Sunday, August 02, 2009

"Obsessed with Vertigo" recalls one of the greatest films ever made (as a dream)


Landmark theaters was selling a “special” collectors edition of Alfred Hitchcock’s Vertigo. I thought that the display case said 2-DVD set, but when I got home it seemed that the real copy had it all on one DVD (except for a TV episode of Hitchcock).

The most important extra is “Obsessed with Vertigo”, directed by Harrison Engle, narrated by Roddy McDowall. I had never realized that Paramount’s VistaVision original could have fallen into such disrepair for the restoration, which I saw in northern VA in 1997.

The movie, remember, is like a dream – and it uses dreams and premonitions as part of the plot. Back in the 1970s, I had a “mystery” a little bit like this one that was quite preoccupying at the time, leading me on my own treasure hunt into some secret spaces in New York. And the moral of the story, if there is one, has something to do how someone can set you up because of your eccentricities – how easy it is to attract the wrong energies, or maybe the right ones – it’s all supernatural.

And the San Francisco of today is so unlike the fairy tale place in the film, with all its reds and greens that make it a bit like Harry Potter. Even by 1978, the time of “Milk” and Donald Sutherland’s “Body Snatchers” as well as my NYC treasure hunt, it was essentially changed.

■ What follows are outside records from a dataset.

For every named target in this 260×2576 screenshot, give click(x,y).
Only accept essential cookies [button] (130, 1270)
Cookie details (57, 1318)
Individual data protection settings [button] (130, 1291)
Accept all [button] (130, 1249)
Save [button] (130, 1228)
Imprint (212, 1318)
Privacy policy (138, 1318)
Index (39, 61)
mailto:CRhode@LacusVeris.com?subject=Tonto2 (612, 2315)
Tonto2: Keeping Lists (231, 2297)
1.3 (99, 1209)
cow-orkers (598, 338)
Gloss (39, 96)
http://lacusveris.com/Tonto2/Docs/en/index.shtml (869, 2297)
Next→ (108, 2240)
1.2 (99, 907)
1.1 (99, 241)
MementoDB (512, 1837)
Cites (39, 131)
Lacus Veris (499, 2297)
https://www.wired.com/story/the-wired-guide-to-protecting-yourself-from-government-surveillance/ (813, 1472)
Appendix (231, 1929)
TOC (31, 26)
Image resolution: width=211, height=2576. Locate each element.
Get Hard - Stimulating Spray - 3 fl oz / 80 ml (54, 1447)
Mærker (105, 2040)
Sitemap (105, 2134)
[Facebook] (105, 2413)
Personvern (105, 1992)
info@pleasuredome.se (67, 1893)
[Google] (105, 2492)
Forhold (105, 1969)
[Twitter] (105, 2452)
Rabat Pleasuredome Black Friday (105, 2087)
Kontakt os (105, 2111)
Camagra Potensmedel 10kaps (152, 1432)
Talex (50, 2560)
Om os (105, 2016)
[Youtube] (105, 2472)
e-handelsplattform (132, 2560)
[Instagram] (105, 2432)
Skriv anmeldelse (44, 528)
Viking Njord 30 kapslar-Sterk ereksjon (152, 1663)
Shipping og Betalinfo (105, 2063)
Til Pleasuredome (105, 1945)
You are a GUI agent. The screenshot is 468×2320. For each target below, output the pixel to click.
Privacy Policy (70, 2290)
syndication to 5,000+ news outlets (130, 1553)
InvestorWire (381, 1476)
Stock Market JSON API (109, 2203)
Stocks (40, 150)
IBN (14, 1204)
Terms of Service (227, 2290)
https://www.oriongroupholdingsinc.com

Ebert used to say that, more than any other film ever made, “Vertigo” is a dream. The opening conversation (after the rooftop cop chase) always seemed a bit long, like a slow introduction to a sonata allegro, which the film becomes. The story is adapted from the French novel Sueurs froides: d'entre les morts ("Cold Sweat: From Among the Dead") by Pierre Boileau and Thomas Narcejac. Of course, the music score by Bernard Herrmann is legendary, and there is a ballet suite from it.

Thw resotoration was done by Universal studios and is distributed by Universal (the DVD has both musical trademarks). The original film came from Paramount.

I had a bit of real Vertigo as I got up Saturday morning, which Internet searches said was a benign inner ear inflammation in older people.

Attribution link for public domain Vertigo museum picture of Kim Novak. Brian de Palma had a similar scene in “Dressed to Kill” (1980) and “Obsession” (1976) is loosely based on the Vertigo story.